Una introducción a los trastornos concurrentes

Prevalencia de trastornos concurrentes

Más de 2,3 millones de adolescentes (de 12 a 17 años) y 7,7 millones de adultos jóvenes (de 18 a 25 años) consumieron drogas ilegales o utilizaron indebidamente medicamentos de venta con receta en los Estados Unidos en 2014. Alrededor de 2,9 millones de adolescentes y 20,8 millones de adultos jóvenes —más de la mitad de la población de adultos jóvenes— consumieron alcohol durante el último mes.

Los trastornos de salud mental son un tema de cada vez mayor preocupación para los adultos jóvenes.
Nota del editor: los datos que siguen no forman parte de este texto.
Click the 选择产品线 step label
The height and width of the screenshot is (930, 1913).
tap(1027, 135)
Uno de cada cinco adolescentes tiene un trastorno de salud mental. Los más comunes son los trastornos de ansiedad, la depresión y el trastorno por déficit de atención e hiperactividad (TDAH). Los jóvenes también parecen estar lidiando con el trastorno bipolar, la esquizofrenia y el trastorno límite de la personalidad.

Factores de riesgo

Los trastornos de salud mental y el uso de sustancias están estrechamente vinculados. Cuando a una persona joven no se le ha diagnosticado o atendido oportunamente un trastorno de salud mental, con frecuencia intentará automedicarse o autotratarse con drogas o alcohol. Los estudios demuestran que el TDAH, los trastornos de ansiedad, el trastorno de estrés postraumático y la depresión aumentan el riesgo de consumo de drogas y de dependencia en los adolescentes.
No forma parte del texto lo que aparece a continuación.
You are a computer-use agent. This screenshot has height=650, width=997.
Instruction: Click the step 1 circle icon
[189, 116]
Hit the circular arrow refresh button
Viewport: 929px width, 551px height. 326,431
Al mismo tiempo, el uso de sustancias plantea un grave riesgo de desarrollar un trastorno de salud mental. El consumo excesivo de marihuana es un factor de riesgo demostrado para desencadenar episodios de psicosis, en particular en las personas con antecedentes familiares de trastornos psicóticos. El uso indebido de medicamentos de venta con receta, como los estimulantes o determinados antidepresivos, puede provocar estados de ánimo maníacos o inusualmente irritables.

Afortunadamente, las investigaciones también demuestran que la identificación y el tratamiento de los trastornos de la salud mental pueden reducir el consumo de sustancias. Del mismo modo, la reducción del uso de sustancias puede mejorar los resultados del tratamiento de los trastornos de salud mental.